### Problem to work on:
Go through the lines below. Copy those with "status".
(Data under study begins)
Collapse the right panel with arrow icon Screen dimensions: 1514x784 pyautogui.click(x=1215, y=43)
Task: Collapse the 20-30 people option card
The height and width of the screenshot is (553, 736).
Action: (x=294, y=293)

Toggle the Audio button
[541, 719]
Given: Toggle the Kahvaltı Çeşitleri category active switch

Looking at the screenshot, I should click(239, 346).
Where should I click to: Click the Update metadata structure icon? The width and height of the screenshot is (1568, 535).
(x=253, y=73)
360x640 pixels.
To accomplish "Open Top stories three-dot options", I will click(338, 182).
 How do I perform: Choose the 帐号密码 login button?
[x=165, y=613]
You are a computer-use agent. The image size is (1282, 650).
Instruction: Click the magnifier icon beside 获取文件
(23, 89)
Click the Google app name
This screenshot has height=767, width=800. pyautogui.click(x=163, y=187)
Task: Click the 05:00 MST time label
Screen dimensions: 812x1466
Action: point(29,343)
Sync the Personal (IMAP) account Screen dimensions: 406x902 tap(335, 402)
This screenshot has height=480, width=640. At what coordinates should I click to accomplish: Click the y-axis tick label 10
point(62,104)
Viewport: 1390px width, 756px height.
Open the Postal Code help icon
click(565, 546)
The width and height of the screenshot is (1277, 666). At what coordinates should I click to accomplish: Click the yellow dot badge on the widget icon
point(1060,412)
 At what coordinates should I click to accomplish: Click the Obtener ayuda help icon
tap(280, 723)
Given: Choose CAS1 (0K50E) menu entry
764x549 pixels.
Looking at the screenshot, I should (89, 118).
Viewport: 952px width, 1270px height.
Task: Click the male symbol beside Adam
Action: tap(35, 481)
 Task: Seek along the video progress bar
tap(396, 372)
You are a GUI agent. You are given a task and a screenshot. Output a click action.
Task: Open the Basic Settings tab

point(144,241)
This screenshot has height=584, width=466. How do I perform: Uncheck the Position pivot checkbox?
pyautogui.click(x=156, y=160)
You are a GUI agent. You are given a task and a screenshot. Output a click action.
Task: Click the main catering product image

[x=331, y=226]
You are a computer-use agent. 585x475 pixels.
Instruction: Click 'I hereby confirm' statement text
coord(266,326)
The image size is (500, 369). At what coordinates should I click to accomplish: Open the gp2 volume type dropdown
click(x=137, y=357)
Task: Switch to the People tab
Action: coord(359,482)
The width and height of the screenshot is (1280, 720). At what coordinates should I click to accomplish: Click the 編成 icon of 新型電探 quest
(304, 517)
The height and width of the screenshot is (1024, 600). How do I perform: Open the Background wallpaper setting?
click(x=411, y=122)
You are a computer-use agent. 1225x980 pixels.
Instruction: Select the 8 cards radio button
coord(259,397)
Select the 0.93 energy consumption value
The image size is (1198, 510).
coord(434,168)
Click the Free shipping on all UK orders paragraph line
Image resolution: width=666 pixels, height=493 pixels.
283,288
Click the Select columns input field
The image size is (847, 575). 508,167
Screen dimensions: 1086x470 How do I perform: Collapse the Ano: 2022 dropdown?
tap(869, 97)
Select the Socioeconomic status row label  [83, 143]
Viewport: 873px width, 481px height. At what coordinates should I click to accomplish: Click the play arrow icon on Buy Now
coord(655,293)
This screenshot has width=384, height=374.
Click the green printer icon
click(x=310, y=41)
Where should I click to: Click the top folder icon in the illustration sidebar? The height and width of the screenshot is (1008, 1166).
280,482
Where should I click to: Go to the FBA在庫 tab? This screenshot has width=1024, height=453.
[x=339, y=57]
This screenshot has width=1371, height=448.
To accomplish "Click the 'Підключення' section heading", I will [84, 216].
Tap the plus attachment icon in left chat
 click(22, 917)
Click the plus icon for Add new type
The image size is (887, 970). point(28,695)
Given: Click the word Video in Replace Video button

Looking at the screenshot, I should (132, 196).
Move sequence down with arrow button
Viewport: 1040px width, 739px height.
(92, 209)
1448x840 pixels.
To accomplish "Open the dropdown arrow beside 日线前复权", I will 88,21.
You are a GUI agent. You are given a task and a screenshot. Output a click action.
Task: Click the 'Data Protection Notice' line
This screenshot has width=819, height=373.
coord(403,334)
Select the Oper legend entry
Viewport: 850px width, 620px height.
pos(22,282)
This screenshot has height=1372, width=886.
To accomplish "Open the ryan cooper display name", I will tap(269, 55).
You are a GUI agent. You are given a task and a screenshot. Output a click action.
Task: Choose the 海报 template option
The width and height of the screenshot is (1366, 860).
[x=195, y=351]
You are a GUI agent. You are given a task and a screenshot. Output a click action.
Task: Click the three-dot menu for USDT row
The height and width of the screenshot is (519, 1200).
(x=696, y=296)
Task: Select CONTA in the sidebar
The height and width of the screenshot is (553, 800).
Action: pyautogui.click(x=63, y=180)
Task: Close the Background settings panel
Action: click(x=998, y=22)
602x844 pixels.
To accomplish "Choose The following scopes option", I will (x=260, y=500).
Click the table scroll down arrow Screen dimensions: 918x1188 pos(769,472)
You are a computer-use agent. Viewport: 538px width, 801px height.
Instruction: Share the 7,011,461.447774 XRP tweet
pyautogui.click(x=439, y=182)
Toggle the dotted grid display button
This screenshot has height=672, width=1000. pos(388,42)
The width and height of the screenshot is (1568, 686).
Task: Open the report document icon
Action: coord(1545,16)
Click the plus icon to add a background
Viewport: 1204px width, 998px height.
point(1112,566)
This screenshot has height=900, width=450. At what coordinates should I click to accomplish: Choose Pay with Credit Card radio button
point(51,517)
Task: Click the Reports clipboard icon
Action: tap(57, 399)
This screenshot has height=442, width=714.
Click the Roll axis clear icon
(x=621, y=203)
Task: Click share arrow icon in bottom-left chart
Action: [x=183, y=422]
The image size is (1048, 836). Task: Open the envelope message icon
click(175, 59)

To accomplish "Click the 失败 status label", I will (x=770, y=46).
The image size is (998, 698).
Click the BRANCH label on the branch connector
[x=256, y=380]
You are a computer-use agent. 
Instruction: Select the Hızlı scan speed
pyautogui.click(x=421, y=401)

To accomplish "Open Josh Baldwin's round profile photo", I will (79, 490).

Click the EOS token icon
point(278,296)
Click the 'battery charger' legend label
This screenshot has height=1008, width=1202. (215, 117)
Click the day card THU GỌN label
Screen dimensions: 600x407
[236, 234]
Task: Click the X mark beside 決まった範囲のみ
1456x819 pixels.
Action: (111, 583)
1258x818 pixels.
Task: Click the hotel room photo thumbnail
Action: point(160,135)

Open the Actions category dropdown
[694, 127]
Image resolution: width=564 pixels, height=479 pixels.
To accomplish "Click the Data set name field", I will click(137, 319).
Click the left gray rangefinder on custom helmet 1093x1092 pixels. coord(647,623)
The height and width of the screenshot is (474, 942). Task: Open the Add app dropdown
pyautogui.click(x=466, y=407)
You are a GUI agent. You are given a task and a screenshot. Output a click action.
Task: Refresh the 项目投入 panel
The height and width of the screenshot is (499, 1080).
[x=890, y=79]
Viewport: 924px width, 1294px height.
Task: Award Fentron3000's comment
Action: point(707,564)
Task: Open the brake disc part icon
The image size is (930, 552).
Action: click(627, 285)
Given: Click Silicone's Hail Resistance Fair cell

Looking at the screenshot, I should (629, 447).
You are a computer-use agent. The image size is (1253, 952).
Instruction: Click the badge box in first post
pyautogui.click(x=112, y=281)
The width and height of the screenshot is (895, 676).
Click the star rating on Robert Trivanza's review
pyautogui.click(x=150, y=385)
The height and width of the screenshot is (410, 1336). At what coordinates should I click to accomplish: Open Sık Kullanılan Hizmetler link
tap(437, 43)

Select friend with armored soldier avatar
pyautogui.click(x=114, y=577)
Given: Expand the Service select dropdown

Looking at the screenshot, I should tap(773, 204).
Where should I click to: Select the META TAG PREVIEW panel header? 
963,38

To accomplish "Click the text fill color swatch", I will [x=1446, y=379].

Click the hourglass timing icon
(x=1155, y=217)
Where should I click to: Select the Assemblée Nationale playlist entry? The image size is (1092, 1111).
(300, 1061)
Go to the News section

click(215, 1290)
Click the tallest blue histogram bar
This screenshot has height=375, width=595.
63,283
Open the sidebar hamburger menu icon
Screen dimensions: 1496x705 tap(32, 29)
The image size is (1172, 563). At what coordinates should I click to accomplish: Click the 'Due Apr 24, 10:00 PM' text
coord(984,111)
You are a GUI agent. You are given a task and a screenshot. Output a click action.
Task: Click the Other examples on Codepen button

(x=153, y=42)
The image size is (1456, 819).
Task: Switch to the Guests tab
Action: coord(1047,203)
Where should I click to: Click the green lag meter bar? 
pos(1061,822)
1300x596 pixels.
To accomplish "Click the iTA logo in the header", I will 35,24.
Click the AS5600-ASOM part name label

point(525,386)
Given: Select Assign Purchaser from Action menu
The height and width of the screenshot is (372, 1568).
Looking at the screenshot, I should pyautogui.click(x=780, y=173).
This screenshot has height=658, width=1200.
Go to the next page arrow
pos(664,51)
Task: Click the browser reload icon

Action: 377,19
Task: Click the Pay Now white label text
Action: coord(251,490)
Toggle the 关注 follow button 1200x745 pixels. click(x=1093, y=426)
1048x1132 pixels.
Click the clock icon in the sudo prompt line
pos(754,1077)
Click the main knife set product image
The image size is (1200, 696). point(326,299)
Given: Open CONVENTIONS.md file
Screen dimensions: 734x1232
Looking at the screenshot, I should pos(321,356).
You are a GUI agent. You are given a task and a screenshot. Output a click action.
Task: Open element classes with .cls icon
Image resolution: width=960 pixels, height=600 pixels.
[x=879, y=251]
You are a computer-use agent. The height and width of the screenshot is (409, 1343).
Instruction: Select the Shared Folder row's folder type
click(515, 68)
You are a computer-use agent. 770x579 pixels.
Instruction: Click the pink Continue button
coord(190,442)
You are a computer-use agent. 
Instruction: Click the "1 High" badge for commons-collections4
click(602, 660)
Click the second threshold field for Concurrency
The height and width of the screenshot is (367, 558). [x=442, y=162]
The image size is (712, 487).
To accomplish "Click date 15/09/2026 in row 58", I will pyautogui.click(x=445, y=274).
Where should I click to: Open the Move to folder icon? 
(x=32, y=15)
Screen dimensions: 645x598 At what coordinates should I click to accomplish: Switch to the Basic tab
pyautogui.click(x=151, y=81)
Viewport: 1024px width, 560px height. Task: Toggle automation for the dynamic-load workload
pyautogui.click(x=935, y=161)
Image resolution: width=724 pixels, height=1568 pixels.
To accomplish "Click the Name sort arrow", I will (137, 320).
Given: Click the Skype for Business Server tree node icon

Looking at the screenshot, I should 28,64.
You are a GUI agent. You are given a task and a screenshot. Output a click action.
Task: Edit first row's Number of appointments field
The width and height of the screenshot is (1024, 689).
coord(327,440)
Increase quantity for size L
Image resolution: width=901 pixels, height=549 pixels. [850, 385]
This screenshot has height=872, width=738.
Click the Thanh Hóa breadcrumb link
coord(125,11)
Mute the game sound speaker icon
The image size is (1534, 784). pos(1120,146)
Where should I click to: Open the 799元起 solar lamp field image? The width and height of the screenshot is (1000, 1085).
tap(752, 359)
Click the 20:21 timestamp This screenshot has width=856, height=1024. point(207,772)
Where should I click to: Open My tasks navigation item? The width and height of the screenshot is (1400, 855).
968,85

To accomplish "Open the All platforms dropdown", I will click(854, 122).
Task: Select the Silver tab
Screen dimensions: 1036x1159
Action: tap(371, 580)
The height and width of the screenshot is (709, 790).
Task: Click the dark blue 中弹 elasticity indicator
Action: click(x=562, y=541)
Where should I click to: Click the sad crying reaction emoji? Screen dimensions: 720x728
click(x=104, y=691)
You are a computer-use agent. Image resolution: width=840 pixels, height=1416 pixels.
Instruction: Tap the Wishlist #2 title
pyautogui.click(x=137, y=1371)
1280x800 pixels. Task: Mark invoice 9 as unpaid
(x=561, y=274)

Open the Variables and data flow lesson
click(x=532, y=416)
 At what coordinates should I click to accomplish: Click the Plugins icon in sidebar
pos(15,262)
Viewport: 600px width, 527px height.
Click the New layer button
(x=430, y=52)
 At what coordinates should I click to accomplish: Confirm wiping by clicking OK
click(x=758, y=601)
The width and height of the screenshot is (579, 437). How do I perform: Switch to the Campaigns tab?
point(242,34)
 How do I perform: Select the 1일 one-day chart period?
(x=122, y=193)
(Data under study ends)
### Answer space:
Select the Socioeconomic status row label  [83, 143]
To accomplish "Click the 失败 status label", I will (x=770, y=46).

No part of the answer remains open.